┌─ DATA LATIHAN
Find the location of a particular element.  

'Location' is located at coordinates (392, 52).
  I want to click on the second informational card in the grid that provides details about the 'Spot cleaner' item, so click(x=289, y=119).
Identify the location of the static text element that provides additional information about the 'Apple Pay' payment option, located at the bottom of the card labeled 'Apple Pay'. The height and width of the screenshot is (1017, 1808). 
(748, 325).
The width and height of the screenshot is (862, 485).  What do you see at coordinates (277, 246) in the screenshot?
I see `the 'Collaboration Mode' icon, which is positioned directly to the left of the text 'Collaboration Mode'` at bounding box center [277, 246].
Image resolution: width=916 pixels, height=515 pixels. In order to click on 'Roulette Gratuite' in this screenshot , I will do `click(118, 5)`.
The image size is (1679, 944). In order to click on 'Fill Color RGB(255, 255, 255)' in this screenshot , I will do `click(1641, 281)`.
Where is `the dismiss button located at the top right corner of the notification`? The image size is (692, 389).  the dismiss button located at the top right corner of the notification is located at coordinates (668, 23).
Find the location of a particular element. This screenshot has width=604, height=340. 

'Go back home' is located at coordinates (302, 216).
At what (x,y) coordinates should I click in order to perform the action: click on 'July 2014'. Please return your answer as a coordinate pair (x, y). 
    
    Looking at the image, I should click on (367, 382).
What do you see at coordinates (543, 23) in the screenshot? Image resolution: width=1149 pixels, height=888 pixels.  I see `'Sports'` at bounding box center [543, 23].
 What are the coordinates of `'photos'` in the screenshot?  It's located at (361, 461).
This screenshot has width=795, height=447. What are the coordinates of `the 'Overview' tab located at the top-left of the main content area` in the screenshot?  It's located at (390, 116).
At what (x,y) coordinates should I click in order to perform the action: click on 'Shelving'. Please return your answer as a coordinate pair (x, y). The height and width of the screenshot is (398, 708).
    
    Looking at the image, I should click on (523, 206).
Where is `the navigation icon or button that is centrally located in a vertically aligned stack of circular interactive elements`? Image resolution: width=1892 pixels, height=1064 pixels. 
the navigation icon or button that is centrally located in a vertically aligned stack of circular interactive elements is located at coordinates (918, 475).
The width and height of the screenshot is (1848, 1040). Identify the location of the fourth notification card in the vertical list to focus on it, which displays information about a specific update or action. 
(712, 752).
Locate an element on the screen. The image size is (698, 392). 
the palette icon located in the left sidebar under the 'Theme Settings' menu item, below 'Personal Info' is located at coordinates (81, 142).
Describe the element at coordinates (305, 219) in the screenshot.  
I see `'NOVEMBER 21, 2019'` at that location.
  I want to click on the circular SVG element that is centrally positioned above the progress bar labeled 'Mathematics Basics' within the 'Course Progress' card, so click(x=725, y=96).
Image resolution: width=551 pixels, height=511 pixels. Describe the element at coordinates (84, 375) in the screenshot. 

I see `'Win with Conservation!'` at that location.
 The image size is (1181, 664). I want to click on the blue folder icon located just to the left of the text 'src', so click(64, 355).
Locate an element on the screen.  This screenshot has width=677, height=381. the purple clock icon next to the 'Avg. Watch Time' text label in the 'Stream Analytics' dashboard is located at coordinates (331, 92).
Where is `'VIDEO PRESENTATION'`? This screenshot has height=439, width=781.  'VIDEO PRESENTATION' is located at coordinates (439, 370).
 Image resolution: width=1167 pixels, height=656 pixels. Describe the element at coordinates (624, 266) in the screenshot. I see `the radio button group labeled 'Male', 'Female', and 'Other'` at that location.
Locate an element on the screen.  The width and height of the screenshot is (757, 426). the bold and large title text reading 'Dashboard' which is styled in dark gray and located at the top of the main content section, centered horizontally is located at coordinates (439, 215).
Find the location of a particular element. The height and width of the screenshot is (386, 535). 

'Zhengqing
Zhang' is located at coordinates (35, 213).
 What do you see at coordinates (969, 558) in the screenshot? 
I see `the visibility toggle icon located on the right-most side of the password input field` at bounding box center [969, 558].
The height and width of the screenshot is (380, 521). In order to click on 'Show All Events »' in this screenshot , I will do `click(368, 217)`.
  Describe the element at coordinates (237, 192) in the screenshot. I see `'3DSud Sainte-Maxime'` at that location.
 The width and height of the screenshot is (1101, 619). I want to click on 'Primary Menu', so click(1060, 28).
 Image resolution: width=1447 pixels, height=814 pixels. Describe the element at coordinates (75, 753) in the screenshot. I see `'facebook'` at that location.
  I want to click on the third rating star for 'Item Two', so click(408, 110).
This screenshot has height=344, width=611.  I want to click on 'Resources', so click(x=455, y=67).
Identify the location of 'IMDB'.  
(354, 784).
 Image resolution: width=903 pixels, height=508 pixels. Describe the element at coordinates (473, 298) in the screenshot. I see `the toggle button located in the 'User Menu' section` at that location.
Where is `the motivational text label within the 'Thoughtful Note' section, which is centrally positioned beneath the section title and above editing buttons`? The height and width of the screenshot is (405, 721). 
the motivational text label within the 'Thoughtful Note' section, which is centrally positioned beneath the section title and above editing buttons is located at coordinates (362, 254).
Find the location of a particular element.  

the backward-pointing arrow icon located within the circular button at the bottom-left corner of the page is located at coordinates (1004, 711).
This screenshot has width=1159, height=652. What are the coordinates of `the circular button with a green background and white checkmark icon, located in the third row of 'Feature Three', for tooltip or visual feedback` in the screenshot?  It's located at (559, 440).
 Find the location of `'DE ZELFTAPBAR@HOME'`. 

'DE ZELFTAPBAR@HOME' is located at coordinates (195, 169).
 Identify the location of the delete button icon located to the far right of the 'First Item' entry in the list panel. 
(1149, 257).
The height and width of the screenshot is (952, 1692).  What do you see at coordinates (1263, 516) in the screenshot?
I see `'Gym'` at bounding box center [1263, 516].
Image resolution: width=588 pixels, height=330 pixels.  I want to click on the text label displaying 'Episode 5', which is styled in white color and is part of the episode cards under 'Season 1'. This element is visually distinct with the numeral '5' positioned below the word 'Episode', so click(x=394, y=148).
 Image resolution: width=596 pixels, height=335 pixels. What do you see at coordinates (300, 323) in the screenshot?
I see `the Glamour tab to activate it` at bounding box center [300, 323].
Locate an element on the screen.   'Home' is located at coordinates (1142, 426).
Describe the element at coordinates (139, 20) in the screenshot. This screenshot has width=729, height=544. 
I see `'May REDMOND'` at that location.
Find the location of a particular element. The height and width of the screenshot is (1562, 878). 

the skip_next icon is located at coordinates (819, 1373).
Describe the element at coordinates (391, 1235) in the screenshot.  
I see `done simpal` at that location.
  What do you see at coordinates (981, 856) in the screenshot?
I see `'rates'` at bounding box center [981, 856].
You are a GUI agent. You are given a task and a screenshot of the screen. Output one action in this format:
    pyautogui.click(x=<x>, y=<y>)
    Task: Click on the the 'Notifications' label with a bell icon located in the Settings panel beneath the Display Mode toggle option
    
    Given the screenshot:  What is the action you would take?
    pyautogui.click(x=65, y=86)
└─
Temukan setiap baris dalam daftar di atas yang memuat string "Settings", lalu salin baris-baris itu. Huruf besar dan kecil dibedakan.

_HASIL LATIHAN_
the palette icon located in the left sidebar under the 'Theme Settings' menu item, below 'Personal Info' is located at coordinates (81, 142).
    Task: Click on the the 'Notifications' label with a bell icon located in the Settings panel beneath the Display Mode toggle option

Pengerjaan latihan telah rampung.